Australia’s Boldest Experiment: War and Reconstruction in the 1940s
By Stuart Macintyre
Published by New South; www.newsouthbooks.com.au
RRP $ 34.99 in paperback
How could I, born the same year as the Holden, resist a book with the first Holden on the cover.
In this new book, Stuart Macintyre explains how a country traumatised by World War I, hammered by the Depression and overstretched by World War II became a prosperous, successful and growing society by the 1950s. An extraordinary group of individuals, notably John Curtin, Ben Chifley, Nugget Coombs, John Dedman and Robert Menzies, re-made the country, planning its reconstruction against a background of wartime sacrifice and austerity.
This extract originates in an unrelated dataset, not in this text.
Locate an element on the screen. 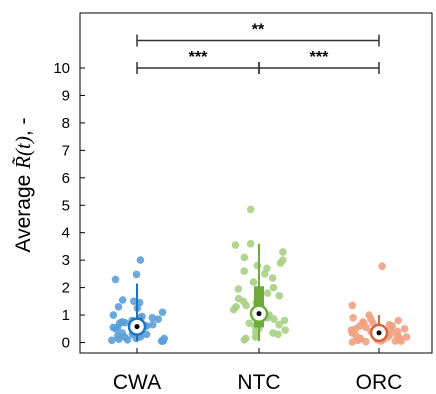 The width and height of the screenshot is (436, 394). y-tick-label: 0 is located at coordinates (66, 344).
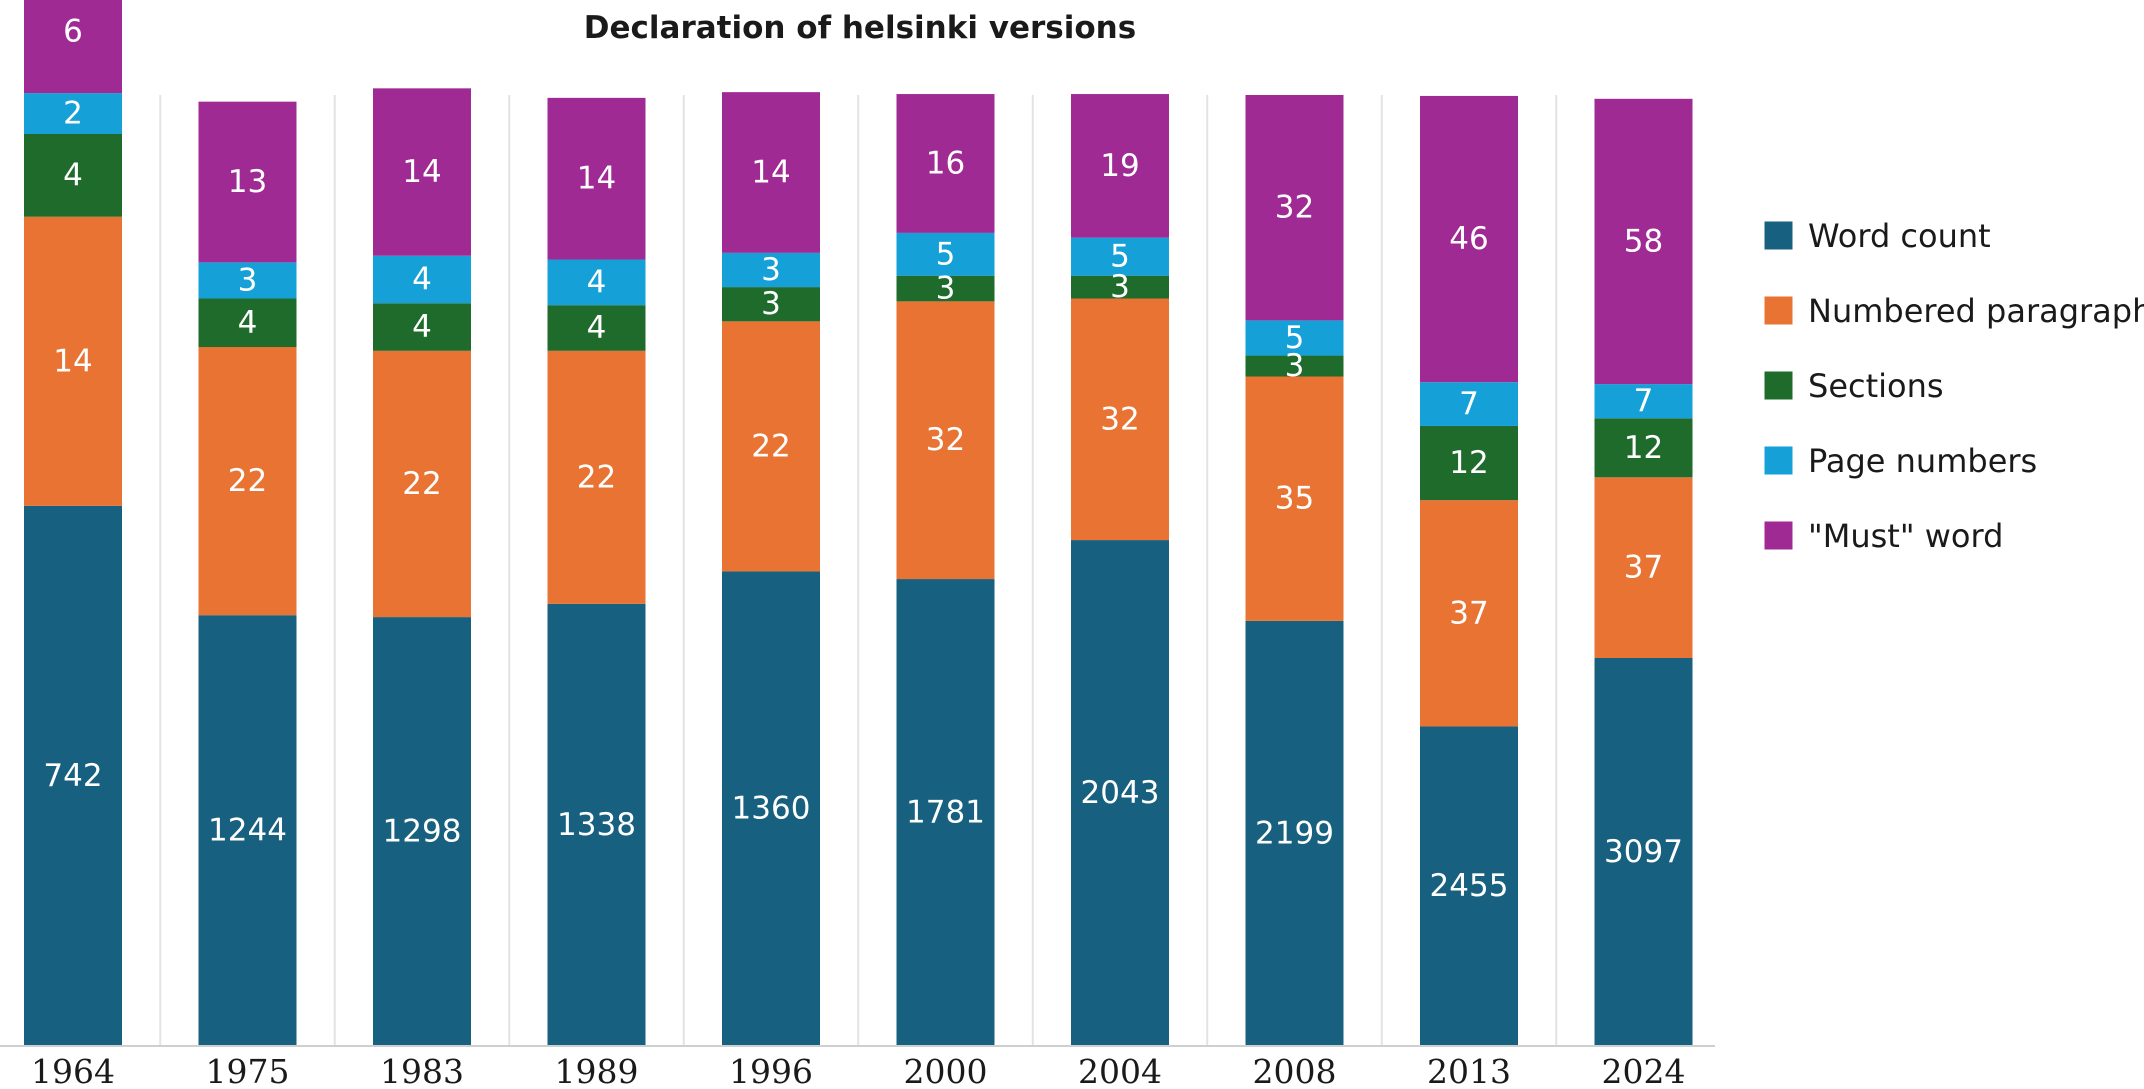 This screenshot has height=1089, width=2144. I want to click on data-label-page-numbers-1964: 2, so click(73, 114).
As Macintyre writes in his introduction, the story of Australian reconstruction is tangled up with the story of Australia at war.
Not surprisingly he says that improvements came to be taken for granted, their origin forgotten. I can’t help feeling that we see that today, with more and more expected of government.
Macintyre is well qualified for the task having co-edited the two volume Cambridge History of Australia and winning, with his co-writer Anna Clark, the 2004 NSW Premier’s Australian History Prize for The History Wars.
Writing in The Australian (6-7 June 2015) Professor Ross Fitzgerald said ‘this book makes a singular contribution to our nation’s political and economic history’ – high praise indeed from someone eminently qualified to say so.